Remix.run Logo
skeledrew 14 hours ago

> Claude Code works on closed source (but decompiled) source

Very likely not nearly as well, unless there are many open source libraries in use and/or the language+patterns used are extremely popular. The really huge win for something like the Linux kernel and other popular OSS is that the source appears in the training data, a lot. And many versions. So providing the source again and saying "find X" is primarily bringing into focus things it's already seen during training, with little novelty beyond the updates that happened after knowledge cutoff.

Giving it a closed source project containing a lot of novel code means it only has the language and it's "intuition" to work from, which is a far greater ask.

kasey_junk 14 hours ago | parent [-]

I’m not a security researcher, but I know a few and I think universally they’d disagree with this take.

The llms know about every previous disclosed security vulnerability class and can use that to pattern match. And they can do it against compiled and in some cases obfuscated code as easily as source.

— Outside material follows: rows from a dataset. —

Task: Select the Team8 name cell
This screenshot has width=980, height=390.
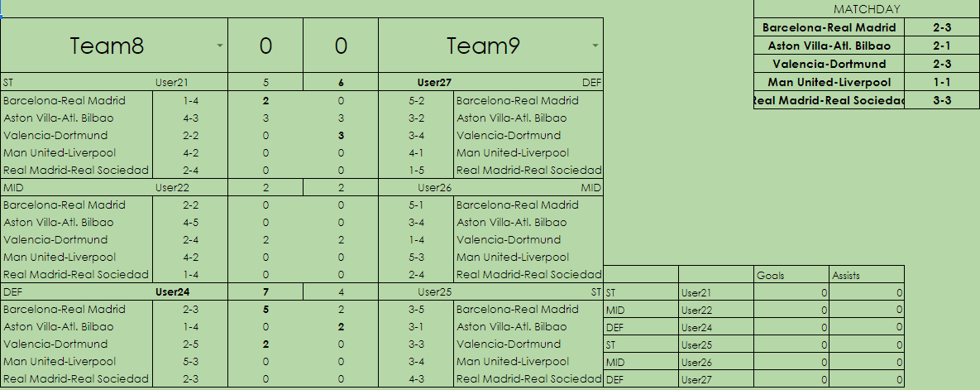Action: pyautogui.click(x=108, y=46)
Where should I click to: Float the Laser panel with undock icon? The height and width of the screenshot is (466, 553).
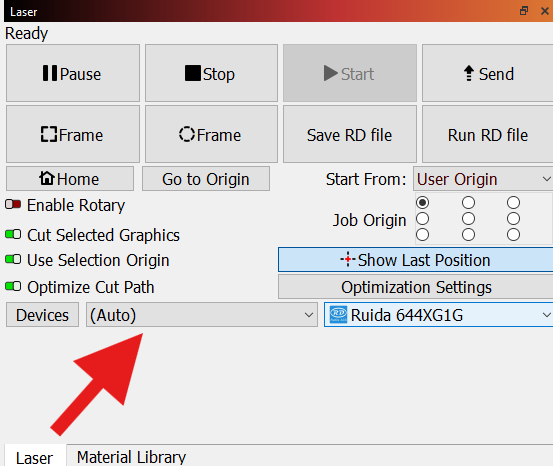point(524,11)
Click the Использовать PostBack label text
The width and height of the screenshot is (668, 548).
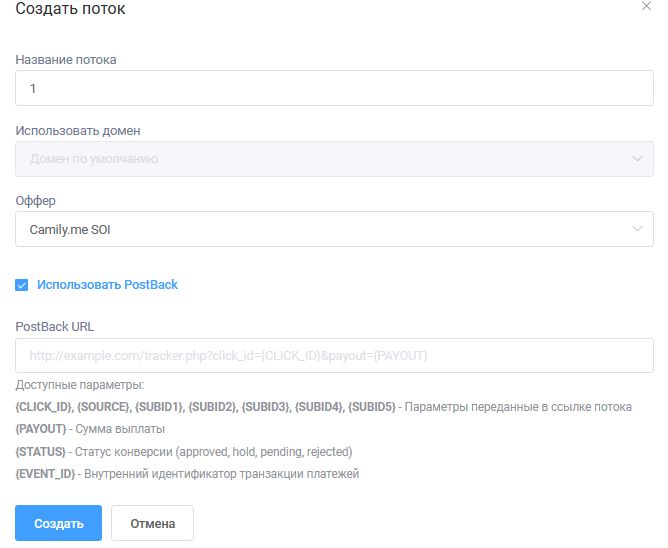(107, 285)
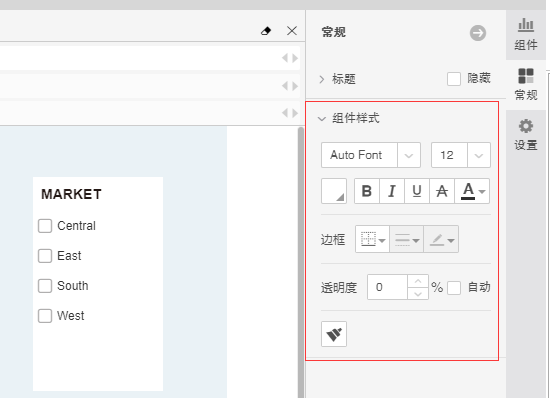Screen dimensions: 550x398
Task: Enable the 自动 transparency checkbox
Action: coord(454,288)
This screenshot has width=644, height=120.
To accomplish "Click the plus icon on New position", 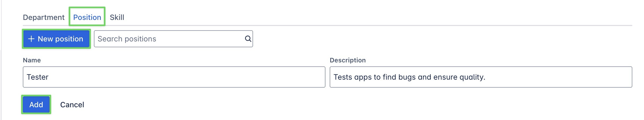I will point(31,39).
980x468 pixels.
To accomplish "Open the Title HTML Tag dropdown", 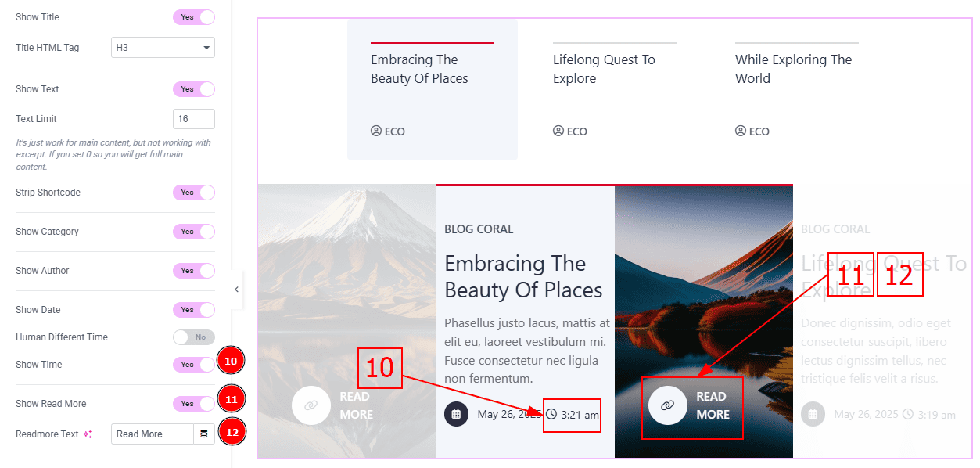I will pos(163,48).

I think the security engineers out there are terrified that the balance of power has shifted too far to the finding of closed source vulnerabilities because getting patches deployed will still take so long. Not that the llms are in some way hampered by novel code bases.

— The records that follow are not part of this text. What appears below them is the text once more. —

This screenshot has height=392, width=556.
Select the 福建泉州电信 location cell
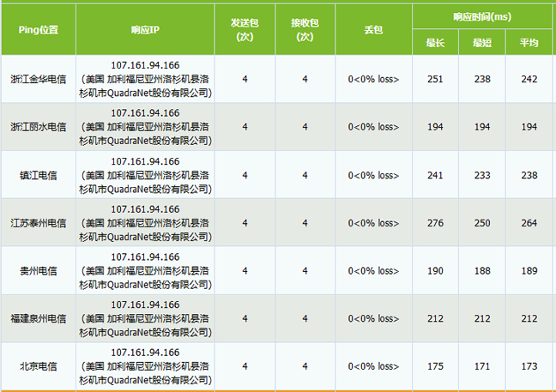(38, 319)
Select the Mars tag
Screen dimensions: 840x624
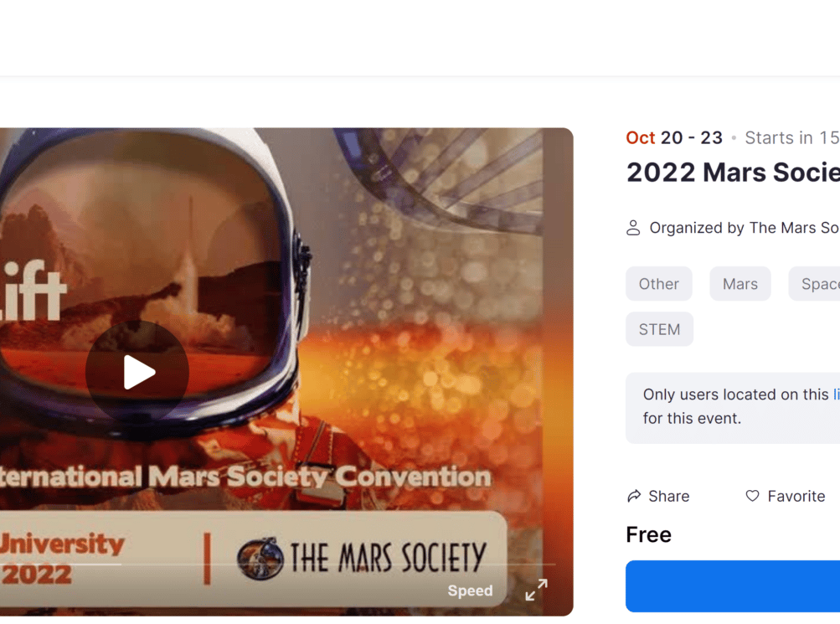coord(740,284)
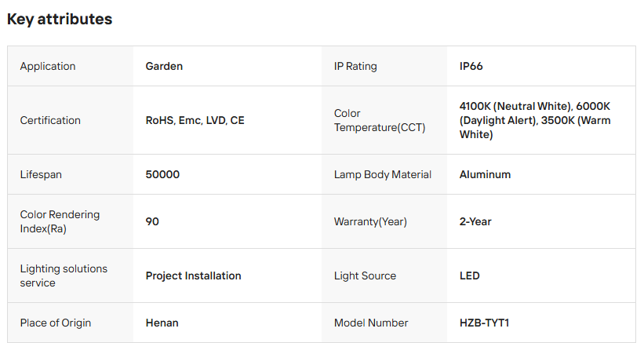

zahlman 5 hours ago | parent | next [-]

> The llms know about every previous disclosed security vulnerability class and can use that to pattern match

Do the reports include patterns that could be matched against decompiled code, though? As easily as they would against proper source? I find it a bit hard to believe.

skeledrew 13 hours ago | parent | prev [-]

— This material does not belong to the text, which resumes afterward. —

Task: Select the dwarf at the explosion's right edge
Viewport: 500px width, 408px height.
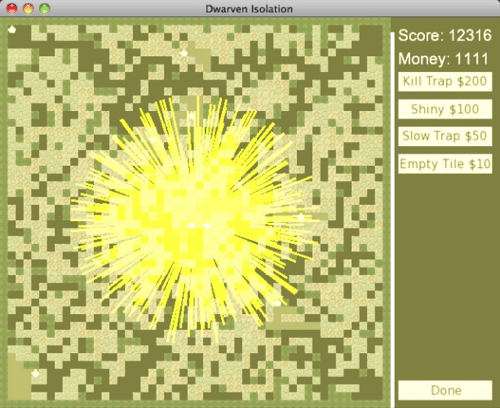Action: click(x=301, y=217)
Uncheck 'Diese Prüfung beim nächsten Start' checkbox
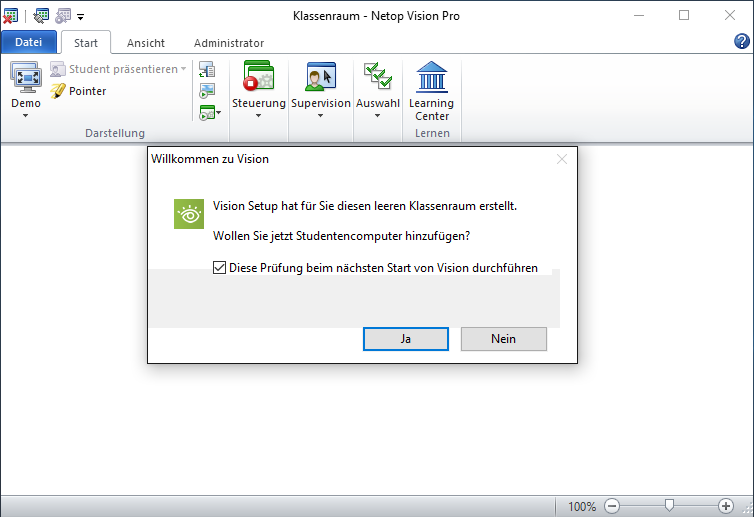The image size is (754, 517). pos(220,268)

Many vulnerabilities aren't just pattern matching though; deep understanding of the context in the particular codebase is also needed. And a novel codebase means more attention than usual will be spent grepping and keeping the context in focus. Which will make it easier to miss certain things, than if enough of the context was already encoded in the model weights.

Same thing applies to humans: the better someone knows a codebase, the better they will be at resolving issues, etc.

tptacek 10 hours ago | parent [-]

Almost all vulnerabilities are either direct applications of known patterns, incremental extensions of them, or chains of multiple such steps.